### Prompt 1
In the article on observability:
(a) What does the article say monitoring is to operations essentially?
(b) Which tool does the quoted honeycomb.io passage name for writing checks against known good thresholds?
(c) Which products are listed as part of the large ecosystem that has evolved?

A Vision towards Observability in Practice / Хабр

One of the key trends in software infrastructure in 2019 is Observability.

It has gained a lot of attention recently.

What is Observability?

There are a lot of discussions and jokes about this term. For example:

Why call it monitoring? That’s not sexy enough anymore.
Observability, because rebranding Ops as DevOps wasn’t bad enough, now they’re devopsifying monitoring, too.
The new Chuck Norris of DevOps.
I’m an engineer that can help provide monitoring to the other engineers in the organization.
> Great, here’s $80k.
I’m an architect that can help provide observability for cloud-native, container-based applications.
> Awesome! Here’s $300k!

Cindy Sridharan

What is the difference between monitoring and Observability if there is one?

Looking Back…

Years ago, we mostly ran our software on physical servers. Our applications were monoliths that were built upon LAMP or other stacks. Checking uptime was as simple as sending regular pings and checking the CPU/disk usage for your application.

Paradigm Shift

The main paradigm shift came from the fields of infrastructure and architecture. Cloud architectures, microservices, Kubernetes, and immutable infrastructure changed the way companies build and operate systems.

As a result of the adoption of these new ideas, the systems we have built have become more and more distributed and ephemeral.

Virtualization, containerization, and orchestration frameworks are responsible for providing computational resources and handling failures creates an abstraction layer for hardware and networking.

Moving towards abstraction from the underlying hardware and networking means that we must focus on ensuring that our applications work as intended in the context of our business processes.

What is Monitoring?

Monitoring is to operations essentially what testing is to software development. In fact, tests check the behaviour of system components against a set of inputs in a sandboxed environment, usually with a large number of mocked components.

The main issue is that the amount of possible problems in production cannot be covered with tests in any way. Most of the problems in a mature, stable system are unknown-unknowns that are related not only to software development itself, but also to the real world.

Black Box vs. White Box Monitoring

There are two approaches to monitoring.

In the case of black box monitoring, we treat the system or parts of it as a black box and test them outside. This could mean checking API calls, load time, or the availability of different parts of the system. In this case, the amount of information about and control over the system is limited.

White box monitoring refers to the situation, where we derive information from the system’s internals. This is not a revolutionary idea, but it has gained a lot of attention recently.

So, Observability is just another name for white box monitoring? Not quite.

Why We Need a New Kind of Monitoring

Often, a distinction is made between monitoring and the concept of Observability, with the latter defined as something that gathers data about the state of infrastructure/apps and performance traces in one way or another (https://thenewstack.io/monitoring-and-observability-whats-the-difference-and-why-does-it-matter/).

Or, according to honeycomb.io:

“you are checking the status and behaviors of your systems against a known baseline, to determine if anything is not behaving as expected.”
“You can write Nagios checks to verify that a bunch of things are within known good thresholds.”
“You can build dashboards with Graphite or Ganglia to group sets of useful graphs.”
“All of these are terrific tools for understanding the known-unknowns about your system.”

A large ecosystem of products such as New Relic, HP, and AppDynamics has evolved. All these tools are perfectly fit for low-level and mid-level monitoring or for detangling performance issues.

However, they cannot handle queries on data with a high cardinality and perform poorly in the case of problems that are related to third-party integration issues or the behaviour of large complex systems with swarms of services working in modern virtual environments.

### Prompt 2
Recast the stretch of the entries that opens with the line containing "This screenshot has height=477, width=750." and closes with the line containing "I want to click on duration-heading: Duration, so" as a Markdown table with the columns Row and Line. Number each line and leave out blank lines.

### Records for the exercise

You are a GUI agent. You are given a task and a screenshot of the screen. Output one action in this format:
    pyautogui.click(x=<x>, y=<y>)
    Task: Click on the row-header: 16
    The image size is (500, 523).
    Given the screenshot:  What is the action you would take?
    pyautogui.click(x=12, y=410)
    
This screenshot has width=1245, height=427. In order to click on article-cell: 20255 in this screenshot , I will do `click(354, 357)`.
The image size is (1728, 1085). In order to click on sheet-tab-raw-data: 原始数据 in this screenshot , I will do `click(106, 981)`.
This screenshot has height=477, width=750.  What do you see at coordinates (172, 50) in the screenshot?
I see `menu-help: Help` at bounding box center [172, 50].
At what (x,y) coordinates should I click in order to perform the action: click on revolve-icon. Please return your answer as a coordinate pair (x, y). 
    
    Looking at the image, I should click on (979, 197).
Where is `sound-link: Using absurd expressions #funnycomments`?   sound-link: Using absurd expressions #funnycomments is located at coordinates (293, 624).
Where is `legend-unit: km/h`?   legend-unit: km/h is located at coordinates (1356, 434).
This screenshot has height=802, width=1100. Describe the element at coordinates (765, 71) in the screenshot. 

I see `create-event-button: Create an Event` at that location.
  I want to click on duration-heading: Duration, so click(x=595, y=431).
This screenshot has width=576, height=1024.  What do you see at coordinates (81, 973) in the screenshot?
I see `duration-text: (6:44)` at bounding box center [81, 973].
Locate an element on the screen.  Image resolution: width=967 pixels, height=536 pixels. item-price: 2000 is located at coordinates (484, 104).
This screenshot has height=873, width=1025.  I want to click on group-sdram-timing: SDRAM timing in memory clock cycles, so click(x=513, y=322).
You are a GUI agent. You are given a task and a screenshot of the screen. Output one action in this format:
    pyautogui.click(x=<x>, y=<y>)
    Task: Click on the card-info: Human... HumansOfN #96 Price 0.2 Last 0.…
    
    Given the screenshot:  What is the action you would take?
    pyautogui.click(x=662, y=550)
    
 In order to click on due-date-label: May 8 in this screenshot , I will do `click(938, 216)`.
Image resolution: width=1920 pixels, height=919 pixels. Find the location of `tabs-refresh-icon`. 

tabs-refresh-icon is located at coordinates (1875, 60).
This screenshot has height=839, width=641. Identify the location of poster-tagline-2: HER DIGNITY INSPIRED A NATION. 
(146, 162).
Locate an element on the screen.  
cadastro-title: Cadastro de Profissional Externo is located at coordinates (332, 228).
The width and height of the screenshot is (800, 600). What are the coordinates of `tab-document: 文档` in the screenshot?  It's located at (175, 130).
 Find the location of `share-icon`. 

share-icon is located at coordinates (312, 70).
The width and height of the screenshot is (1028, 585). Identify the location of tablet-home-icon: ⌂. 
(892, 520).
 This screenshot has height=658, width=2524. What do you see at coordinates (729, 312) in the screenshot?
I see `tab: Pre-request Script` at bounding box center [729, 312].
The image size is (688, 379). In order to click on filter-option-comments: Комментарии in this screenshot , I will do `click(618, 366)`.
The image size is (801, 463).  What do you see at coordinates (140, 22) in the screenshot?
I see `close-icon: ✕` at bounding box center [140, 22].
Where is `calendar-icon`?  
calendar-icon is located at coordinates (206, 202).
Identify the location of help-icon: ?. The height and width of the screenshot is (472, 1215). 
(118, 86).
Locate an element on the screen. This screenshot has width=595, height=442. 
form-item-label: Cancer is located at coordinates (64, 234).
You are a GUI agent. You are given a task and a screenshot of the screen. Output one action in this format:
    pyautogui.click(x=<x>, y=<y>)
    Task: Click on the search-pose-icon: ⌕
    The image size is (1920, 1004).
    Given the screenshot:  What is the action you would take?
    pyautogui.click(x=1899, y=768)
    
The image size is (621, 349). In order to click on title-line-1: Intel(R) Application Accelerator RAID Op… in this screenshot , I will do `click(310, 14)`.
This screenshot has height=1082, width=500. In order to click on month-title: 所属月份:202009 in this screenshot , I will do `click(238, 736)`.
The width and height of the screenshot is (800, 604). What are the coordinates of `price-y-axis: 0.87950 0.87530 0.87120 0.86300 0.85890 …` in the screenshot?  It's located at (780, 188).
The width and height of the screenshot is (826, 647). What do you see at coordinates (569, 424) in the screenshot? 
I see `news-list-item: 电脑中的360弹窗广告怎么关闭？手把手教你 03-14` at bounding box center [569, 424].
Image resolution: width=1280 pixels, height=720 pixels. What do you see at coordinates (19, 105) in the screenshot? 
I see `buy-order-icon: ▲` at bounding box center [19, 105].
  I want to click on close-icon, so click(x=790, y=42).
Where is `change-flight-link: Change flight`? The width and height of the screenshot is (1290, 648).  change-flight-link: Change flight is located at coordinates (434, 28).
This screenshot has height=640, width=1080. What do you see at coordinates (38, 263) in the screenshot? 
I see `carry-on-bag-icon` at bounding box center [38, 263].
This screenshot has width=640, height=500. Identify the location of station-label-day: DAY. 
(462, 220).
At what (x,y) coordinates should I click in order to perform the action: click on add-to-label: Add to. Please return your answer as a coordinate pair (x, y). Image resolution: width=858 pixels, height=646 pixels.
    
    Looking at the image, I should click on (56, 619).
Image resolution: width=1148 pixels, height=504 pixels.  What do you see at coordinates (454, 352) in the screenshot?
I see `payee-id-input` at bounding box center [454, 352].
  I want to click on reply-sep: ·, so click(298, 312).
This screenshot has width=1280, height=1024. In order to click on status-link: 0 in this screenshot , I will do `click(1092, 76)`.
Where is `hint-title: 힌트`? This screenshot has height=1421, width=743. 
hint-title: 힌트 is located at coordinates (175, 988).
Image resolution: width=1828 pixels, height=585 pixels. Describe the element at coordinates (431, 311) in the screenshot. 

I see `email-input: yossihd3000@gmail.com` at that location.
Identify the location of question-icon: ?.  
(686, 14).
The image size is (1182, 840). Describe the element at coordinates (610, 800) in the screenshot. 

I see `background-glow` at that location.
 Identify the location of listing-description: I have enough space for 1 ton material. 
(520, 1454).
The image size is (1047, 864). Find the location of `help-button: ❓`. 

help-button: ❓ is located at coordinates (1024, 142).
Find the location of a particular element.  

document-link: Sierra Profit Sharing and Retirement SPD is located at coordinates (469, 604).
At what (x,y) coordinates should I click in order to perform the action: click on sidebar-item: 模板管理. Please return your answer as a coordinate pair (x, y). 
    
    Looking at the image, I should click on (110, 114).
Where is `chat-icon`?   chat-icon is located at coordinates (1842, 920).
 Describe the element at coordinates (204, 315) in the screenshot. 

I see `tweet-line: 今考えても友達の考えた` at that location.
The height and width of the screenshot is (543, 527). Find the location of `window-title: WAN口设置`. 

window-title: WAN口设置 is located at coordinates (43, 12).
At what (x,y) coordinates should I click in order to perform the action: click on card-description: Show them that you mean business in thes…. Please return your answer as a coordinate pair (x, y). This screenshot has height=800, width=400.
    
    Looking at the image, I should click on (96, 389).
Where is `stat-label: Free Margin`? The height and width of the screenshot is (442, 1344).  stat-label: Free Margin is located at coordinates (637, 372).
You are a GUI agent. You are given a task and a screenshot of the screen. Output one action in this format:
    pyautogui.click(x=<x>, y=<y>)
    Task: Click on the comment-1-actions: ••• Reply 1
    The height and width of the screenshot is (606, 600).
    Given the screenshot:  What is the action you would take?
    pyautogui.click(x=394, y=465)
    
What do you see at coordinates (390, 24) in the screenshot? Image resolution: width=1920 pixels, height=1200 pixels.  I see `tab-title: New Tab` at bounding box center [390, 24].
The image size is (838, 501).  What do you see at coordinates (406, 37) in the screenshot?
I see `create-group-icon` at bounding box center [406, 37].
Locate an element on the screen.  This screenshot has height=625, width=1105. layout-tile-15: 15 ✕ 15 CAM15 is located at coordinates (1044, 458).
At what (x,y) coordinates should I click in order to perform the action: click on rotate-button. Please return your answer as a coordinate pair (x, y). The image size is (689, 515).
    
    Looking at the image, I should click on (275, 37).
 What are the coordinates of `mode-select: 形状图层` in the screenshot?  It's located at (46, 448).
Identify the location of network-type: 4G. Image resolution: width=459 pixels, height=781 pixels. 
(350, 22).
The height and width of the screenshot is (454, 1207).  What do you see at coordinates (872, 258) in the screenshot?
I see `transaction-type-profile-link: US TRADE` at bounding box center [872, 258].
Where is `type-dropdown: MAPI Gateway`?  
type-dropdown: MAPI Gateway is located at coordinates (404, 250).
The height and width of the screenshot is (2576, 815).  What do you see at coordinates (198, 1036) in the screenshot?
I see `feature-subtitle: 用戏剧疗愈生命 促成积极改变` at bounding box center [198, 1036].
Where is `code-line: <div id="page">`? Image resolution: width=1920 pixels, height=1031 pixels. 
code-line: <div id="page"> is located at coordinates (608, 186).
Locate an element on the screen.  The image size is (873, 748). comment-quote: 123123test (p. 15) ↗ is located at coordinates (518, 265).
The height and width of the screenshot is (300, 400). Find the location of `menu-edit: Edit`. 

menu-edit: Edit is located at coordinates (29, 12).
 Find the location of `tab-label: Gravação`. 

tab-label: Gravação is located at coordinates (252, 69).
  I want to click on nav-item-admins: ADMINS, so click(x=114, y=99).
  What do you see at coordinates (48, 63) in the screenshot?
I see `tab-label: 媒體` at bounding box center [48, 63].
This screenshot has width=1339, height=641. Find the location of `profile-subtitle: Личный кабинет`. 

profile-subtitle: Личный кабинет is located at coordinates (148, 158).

### Exercise answer 1
(a) What testing is to software development.
(b) Nagios.
(c) New Relic, HP, and AppDynamics.

### Exercise answer 2
| Row | Line |
|---|---|
| 1 | This screenshot has height=477, width=750.  What do you see at coordinates (172, 50) in the screenshot? |
| 2 | I see `menu-help: Help` at bounding box center [172, 50]. |
| 3 | At what (x,y) coordinates should I click in order to perform the action: click on revolve-icon. Please return your answer as a coordinate pair (x, y).  |
| 4 |     Looking at the image, I should click on (979, 197). |
| 5 | Where is `sound-link: Using absurd expressions #funnycomments`?   sound-link: Using absurd expressions #funnycomments is located at coordinates (293, 624). |
| 6 | Where is `legend-unit: km/h`?   legend-unit: km/h is located at coordinates (1356, 434). |
| 7 | This screenshot has height=802, width=1100. Describe the element at coordinates (765, 71) in the screenshot.  |
| 8 | I see `create-event-button: Create an Event` at that location. |
| 9 |   I want to click on duration-heading: Duration, so click(x=595, y=431). |